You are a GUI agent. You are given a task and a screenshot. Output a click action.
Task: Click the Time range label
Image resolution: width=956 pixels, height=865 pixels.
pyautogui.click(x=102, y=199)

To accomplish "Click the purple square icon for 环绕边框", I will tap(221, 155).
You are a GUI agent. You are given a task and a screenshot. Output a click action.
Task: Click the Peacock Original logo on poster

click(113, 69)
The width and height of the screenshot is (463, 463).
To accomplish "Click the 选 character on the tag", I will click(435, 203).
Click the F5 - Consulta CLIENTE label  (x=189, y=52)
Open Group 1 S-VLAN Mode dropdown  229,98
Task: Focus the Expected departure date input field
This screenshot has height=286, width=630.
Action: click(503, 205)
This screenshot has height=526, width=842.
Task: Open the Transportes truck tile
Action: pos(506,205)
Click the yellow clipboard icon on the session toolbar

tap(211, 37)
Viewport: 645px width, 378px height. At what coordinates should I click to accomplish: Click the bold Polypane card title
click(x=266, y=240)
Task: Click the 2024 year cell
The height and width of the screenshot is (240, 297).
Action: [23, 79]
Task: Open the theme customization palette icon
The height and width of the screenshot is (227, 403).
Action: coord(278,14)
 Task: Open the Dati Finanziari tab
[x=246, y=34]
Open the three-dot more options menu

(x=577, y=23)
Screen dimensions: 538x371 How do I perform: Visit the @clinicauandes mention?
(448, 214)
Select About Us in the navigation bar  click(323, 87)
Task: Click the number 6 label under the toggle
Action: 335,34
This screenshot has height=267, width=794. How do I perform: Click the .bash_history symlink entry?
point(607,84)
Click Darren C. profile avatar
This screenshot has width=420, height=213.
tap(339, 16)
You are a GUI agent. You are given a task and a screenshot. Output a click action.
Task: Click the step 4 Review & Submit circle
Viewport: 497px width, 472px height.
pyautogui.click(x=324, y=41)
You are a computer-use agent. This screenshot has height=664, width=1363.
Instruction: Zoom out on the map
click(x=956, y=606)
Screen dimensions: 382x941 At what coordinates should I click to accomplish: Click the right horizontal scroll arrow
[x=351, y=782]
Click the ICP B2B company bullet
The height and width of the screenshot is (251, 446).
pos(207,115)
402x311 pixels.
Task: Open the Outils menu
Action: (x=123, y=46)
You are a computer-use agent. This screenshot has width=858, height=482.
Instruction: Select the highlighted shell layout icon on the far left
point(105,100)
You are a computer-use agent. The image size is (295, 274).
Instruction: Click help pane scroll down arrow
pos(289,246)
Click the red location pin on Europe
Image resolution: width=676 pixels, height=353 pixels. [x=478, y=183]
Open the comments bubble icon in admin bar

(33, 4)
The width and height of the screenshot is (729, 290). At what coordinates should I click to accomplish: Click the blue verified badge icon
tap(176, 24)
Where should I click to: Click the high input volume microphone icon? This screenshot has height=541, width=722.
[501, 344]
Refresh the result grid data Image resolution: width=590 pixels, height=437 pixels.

• • •

* [What needs to be done]
The whole listing above is to be copied exactly.

* [Answer to this exercise]
You are a GUI agent. You are given a task and a screenshot. Output a click action.
Task: Click the Time range label
Image resolution: width=956 pixels, height=865 pixels.
pyautogui.click(x=102, y=199)

To accomplish "Click the purple square icon for 环绕边框", I will tap(221, 155).
You are a GUI agent. You are given a task and a screenshot. Output a click action.
Task: Click the Peacock Original logo on poster

click(113, 69)
The width and height of the screenshot is (463, 463).
To accomplish "Click the 选 character on the tag", I will click(435, 203).
Click the F5 - Consulta CLIENTE label  (x=189, y=52)
Open Group 1 S-VLAN Mode dropdown  229,98
Task: Focus the Expected departure date input field
This screenshot has height=286, width=630.
Action: click(503, 205)
This screenshot has height=526, width=842.
Task: Open the Transportes truck tile
Action: pos(506,205)
Click the yellow clipboard icon on the session toolbar

tap(211, 37)
Viewport: 645px width, 378px height. At what coordinates should I click to accomplish: Click the bold Polypane card title
click(x=266, y=240)
Task: Click the 2024 year cell
The height and width of the screenshot is (240, 297).
Action: [23, 79]
Task: Open the theme customization palette icon
The height and width of the screenshot is (227, 403).
Action: coord(278,14)
 Task: Open the Dati Finanziari tab
[x=246, y=34]
Open the three-dot more options menu

(x=577, y=23)
Screen dimensions: 538x371 How do I perform: Visit the @clinicauandes mention?
(448, 214)
Select About Us in the navigation bar  click(323, 87)
Task: Click the number 6 label under the toggle
Action: 335,34
This screenshot has height=267, width=794. How do I perform: Click the .bash_history symlink entry?
point(607,84)
Click Darren C. profile avatar
This screenshot has width=420, height=213.
tap(339, 16)
You are a GUI agent. You are given a task and a screenshot. Output a click action.
Task: Click the step 4 Review & Submit circle
Viewport: 497px width, 472px height.
pyautogui.click(x=324, y=41)
You are a computer-use agent. This screenshot has height=664, width=1363.
Instruction: Zoom out on the map
click(x=956, y=606)
Screen dimensions: 382x941 At what coordinates should I click to accomplish: Click the right horizontal scroll arrow
[x=351, y=782]
Click the ICP B2B company bullet
The height and width of the screenshot is (251, 446).
pos(207,115)
402x311 pixels.
Task: Open the Outils menu
Action: (x=123, y=46)
You are a computer-use agent. This screenshot has width=858, height=482.
Instruction: Select the highlighted shell layout icon on the far left
point(105,100)
You are a computer-use agent. The image size is (295, 274).
Instruction: Click help pane scroll down arrow
pos(289,246)
Click the red location pin on Europe
Image resolution: width=676 pixels, height=353 pixels. [x=478, y=183]
Open the comments bubble icon in admin bar

(33, 4)
The width and height of the screenshot is (729, 290). At what coordinates should I click to accomplish: Click the blue verified badge icon
tap(176, 24)
Where should I click to: Click the high input volume microphone icon? This screenshot has height=541, width=722.
[501, 344]
Refresh the result grid data Image resolution: width=590 pixels, height=437 pixels.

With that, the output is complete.